FIG. 5.

(A to C) Germination of spores of C. perfringens strains with KCl. (A) Heat-activated C. perfringens spores of strains SM101(wild-type) (▪), DPS107 (sleC) (▵), DPS109 (sleM) (○), and DPS110 (sleC sleM) (□) were germinated with KCl, and the OD₆₀₀ was measured as described in Materials and Methods. Heat-activated spores of strain SM101 (wild-type) (⧫) were also incubated in 25 mM sodium phosphate buffer (pH 7.0) alone, and the OD₆₀₀ was measured. (B) DPA release during C. perfringens spore germination with KCl.

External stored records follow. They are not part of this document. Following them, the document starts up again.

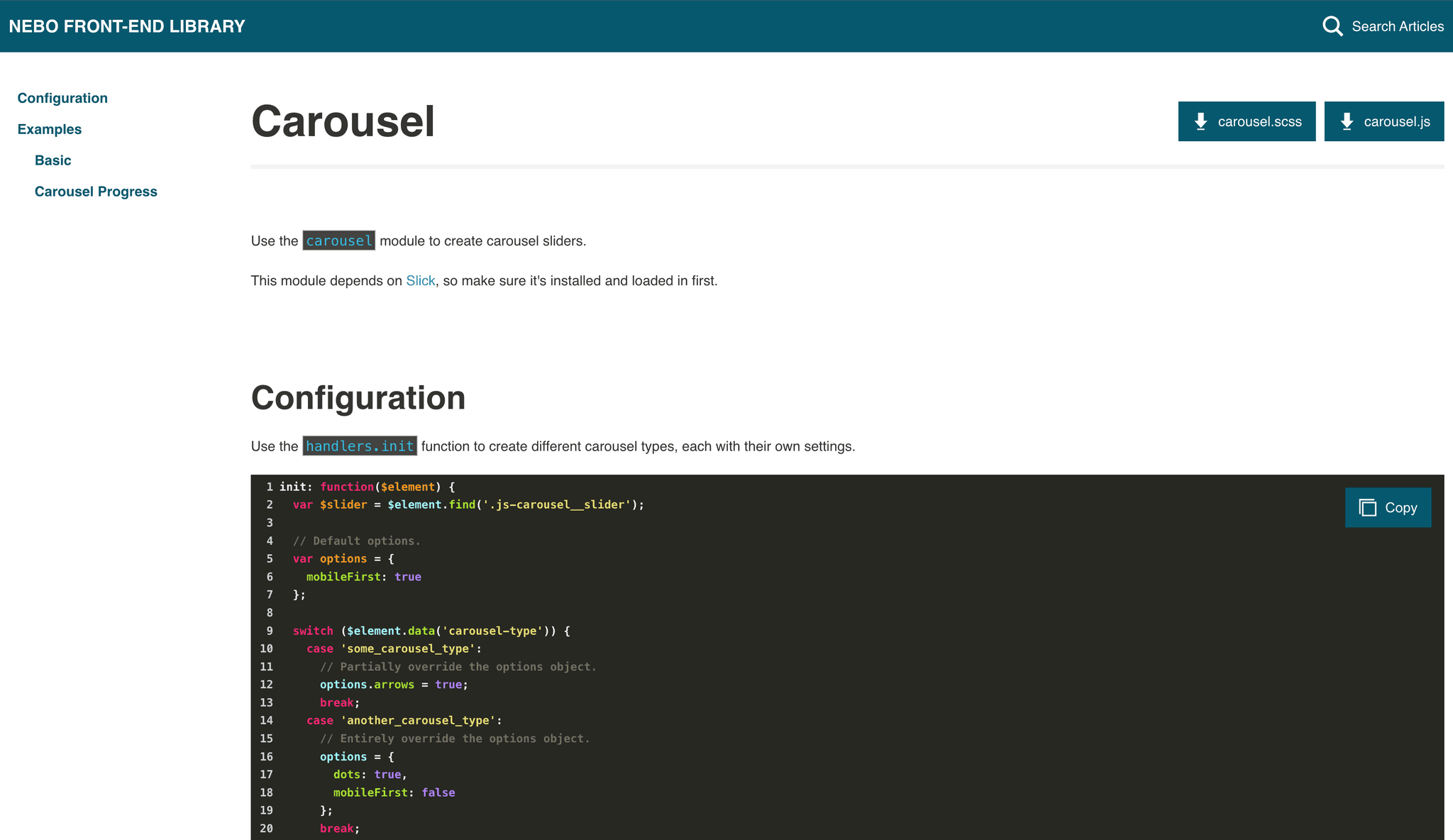
Task: Click the Basic tree item
Action: [x=52, y=160]
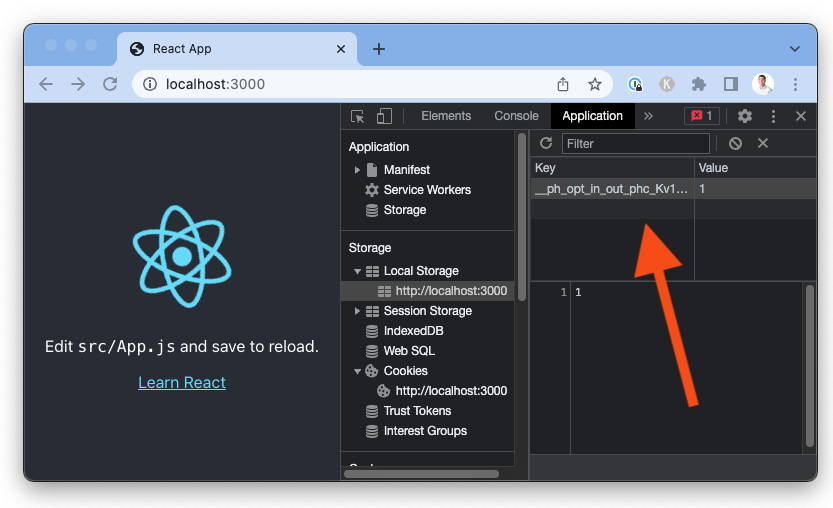This screenshot has height=508, width=833.
Task: Expand the Manifest tree item arrow
Action: tap(358, 170)
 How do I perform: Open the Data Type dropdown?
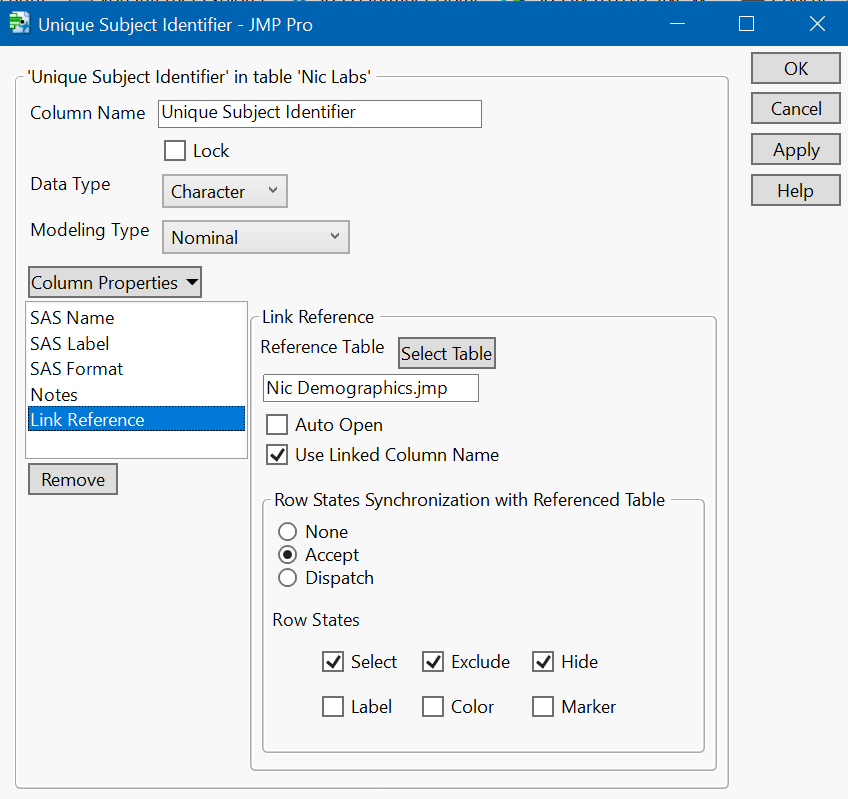click(224, 191)
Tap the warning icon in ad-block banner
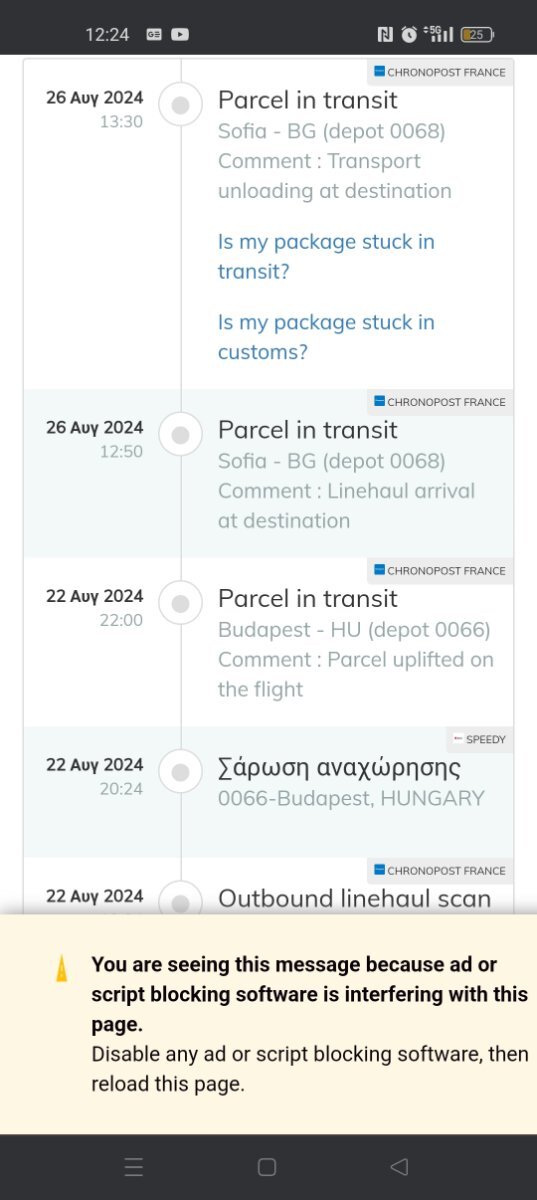The height and width of the screenshot is (1200, 537). pyautogui.click(x=62, y=968)
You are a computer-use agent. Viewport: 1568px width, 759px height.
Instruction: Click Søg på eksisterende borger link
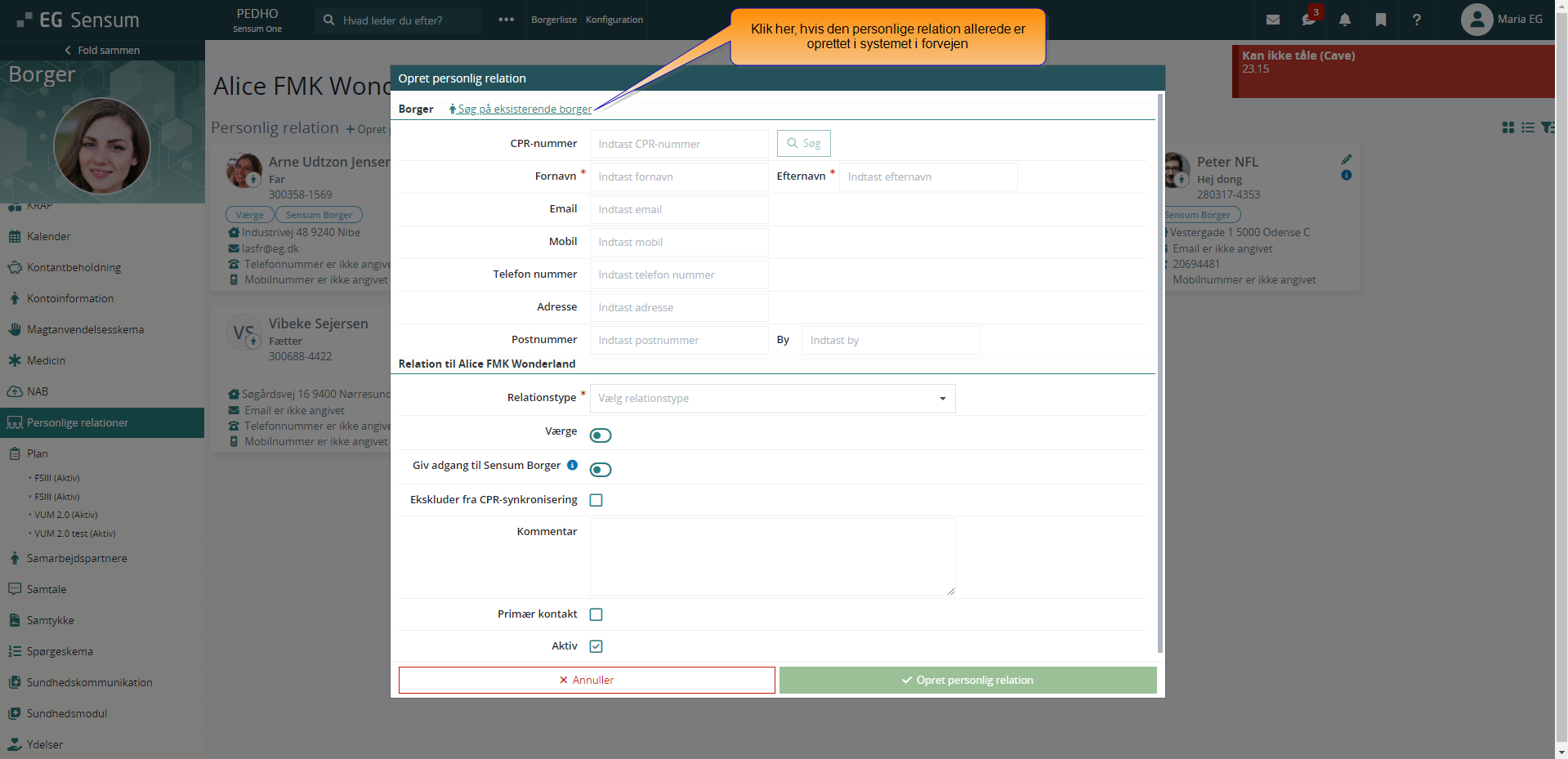524,109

Heat-activated spores of C. perfringens strains were germinated with KCl, and after 1 h (□) and 18 h (░⃞) the DPA content of the spores was measured as described in Materials and Methods. DPA release of C. perfringens spores from various strains in 25 mM sodium phosphate buffer (pH 7.0) was as shown in Fig. 4. (C) Release of hexosamine-containing material during C. perfringens spore germination with KCl. Heat-activated spores of C. perfringens strains were germinated with KCl and, after 2 h, the hexosamine-containing material released into the medium was measured as described in Materials and Methods. Values for hexosamine-containing material released are expressed relative to the amount of hexosamine in dormant spores that was defined as 100%. The data represent the average of two independent experiments with two different spore preparations, and error bars indicate the standard deviations.